The first day we tried this, we headed to the North Pole. What is the North Pole like in November? It is well into its six months of winter (I looked into this, the sun really does set for six months at a time), but can you just imagine what the stars and northern lights must be like? I thought about it for a while and came up with this:
With six months of winter,
it's dark and it's cold
a vast sea of ice
lit with flashes of gold.
A quick change to red,
then some green filters through,
and all 'cross the sky
shimmer long wisps of blue.
Behind the aurura
shine pinpoints of light,
on a long winter night.
I would love to see it, despite the cold. It must be an incredible, awe-inspiring sight.
I have always loved the night sky, with constellations and the Milky Way. I have seen the latter only a few times in my life, when I have been high in the Rocky Mountains. There is nothing to make you feel small (and, more importantly, to make your problems seem insignificant) like looking up into a vast night sky, speckled with stars by the millions. And to see our own galaxy as a ghostly streak across the sky puts things into perspective: we live upon one planet among a nearly limitless number of others.
I find it sad that light pollution has prevented the vast majority of people from witnessing this extraordinary sight. I am considering joining the International Dark Sky Association (IDA), which defines light pollution as: Any adverse effect of artificial light including sky glow, glare, light trespass, light clutter, decreased visibility at night, and energy waste.

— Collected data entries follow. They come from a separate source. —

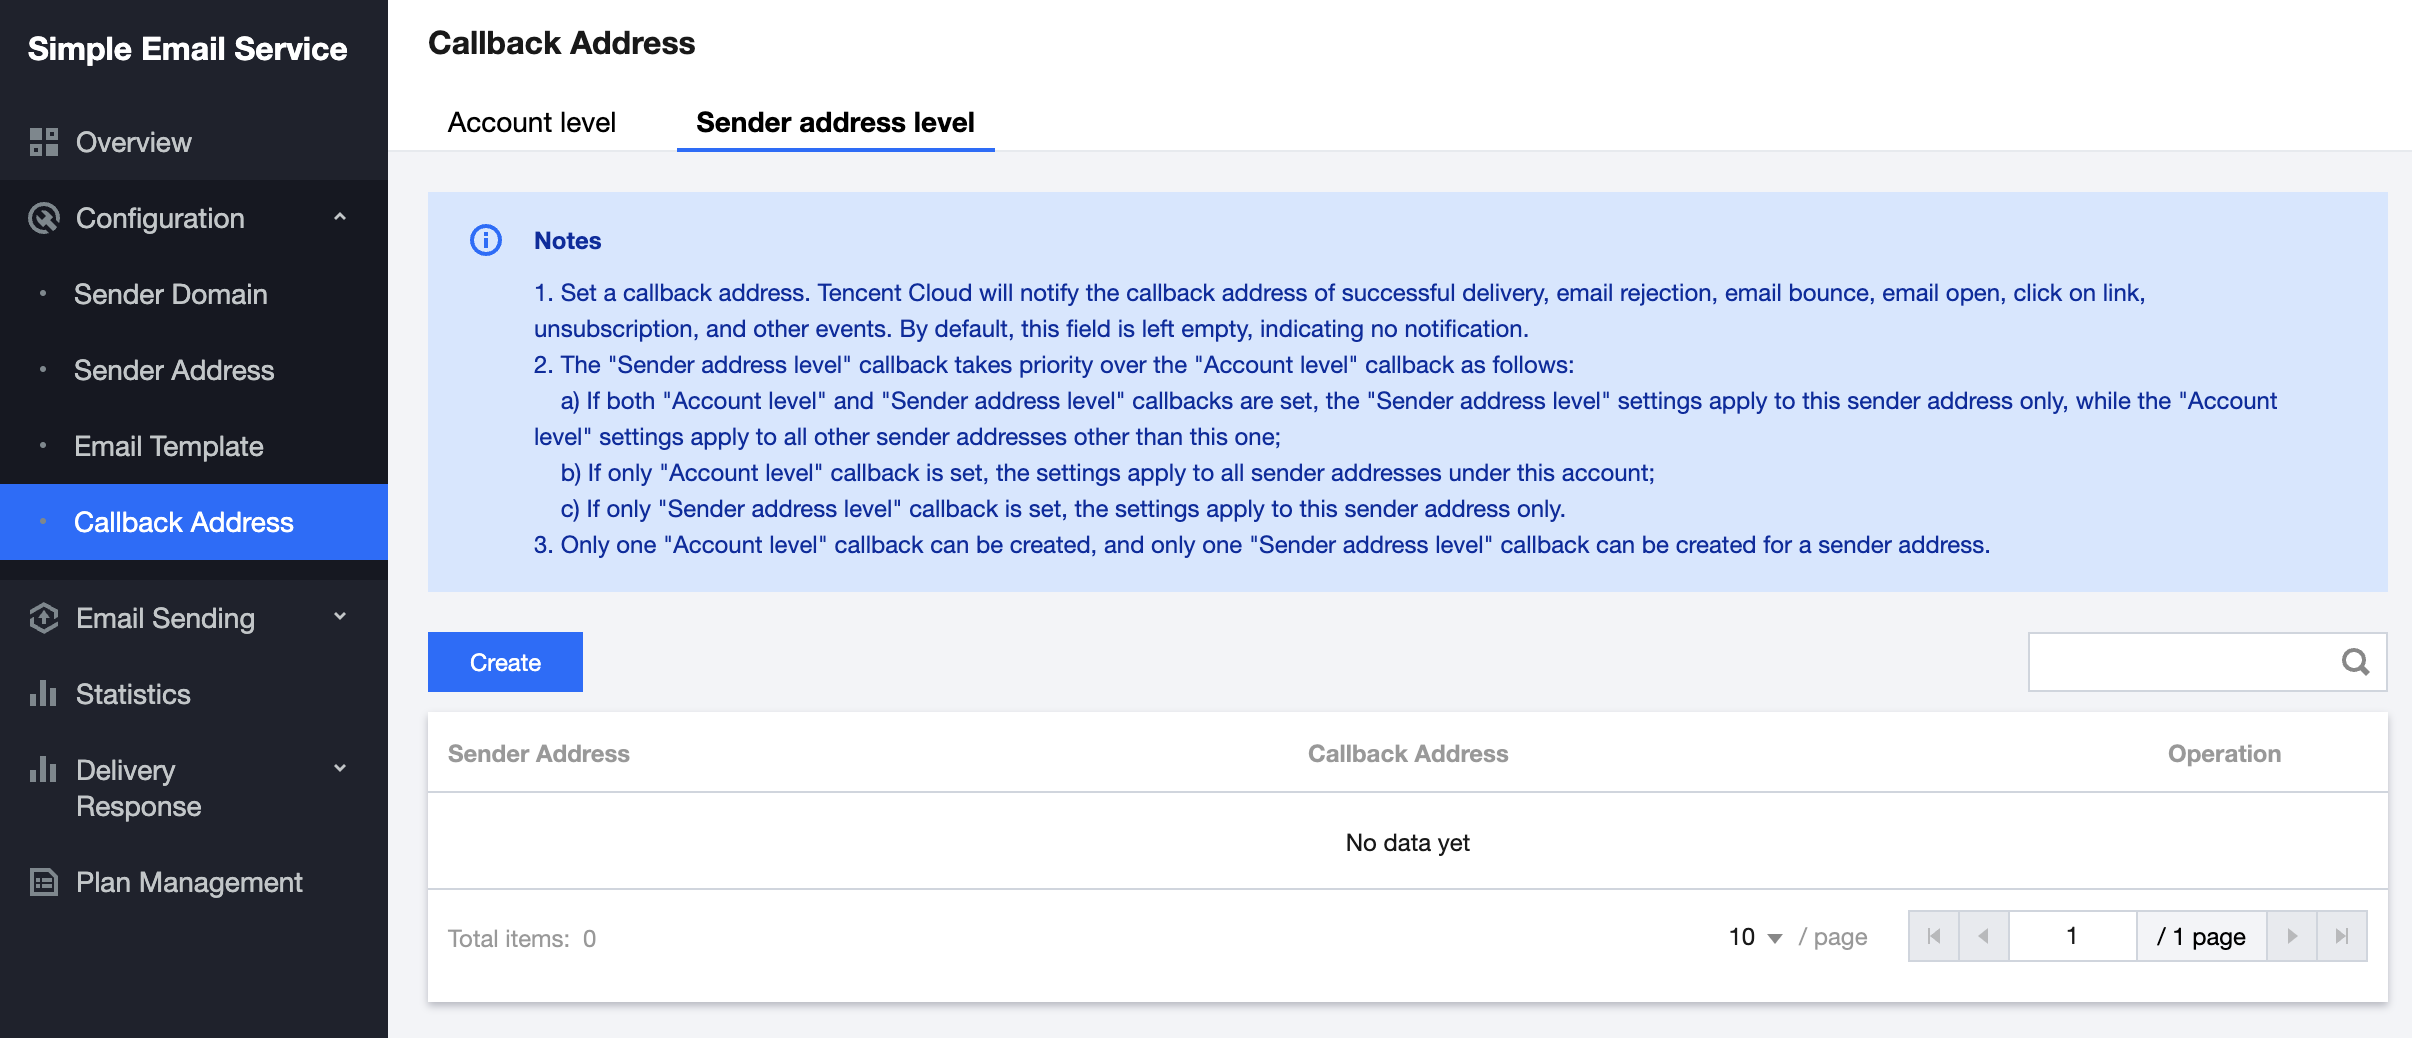Screen dimensions: 2412x1038
Task: Switch to the Account level tab
Action: point(531,123)
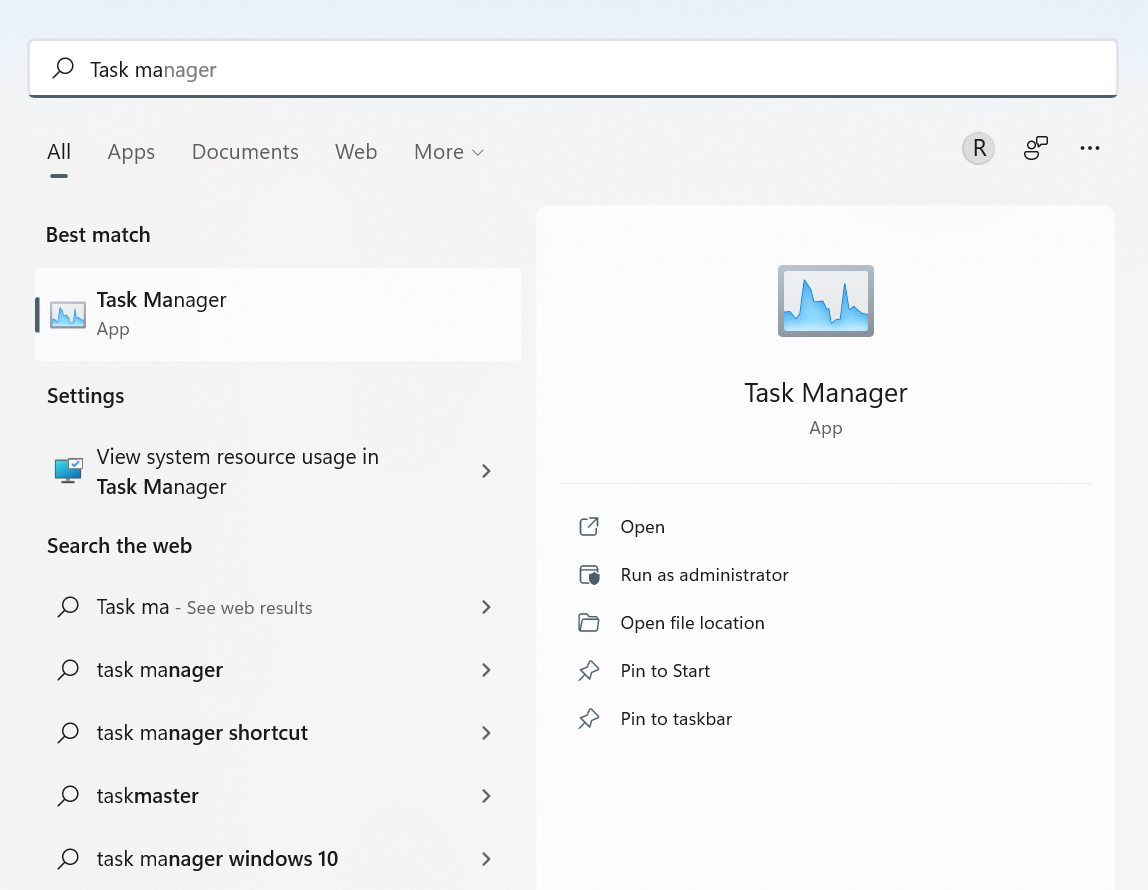This screenshot has height=890, width=1148.
Task: Select the Web filter
Action: (x=356, y=152)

I want my children to see how the sky should appear. There is a fascinating article in the November 2008 National Geographic: "Our Vanishing Night." In this article, Verlyn Klinkenborg describes just why we need darkness. And photographer Jim Richardson's photos clearly illustrate the heart of the problem. I would love to see the night sky it all its glory, and just as importantly, I want my children to experience it, too.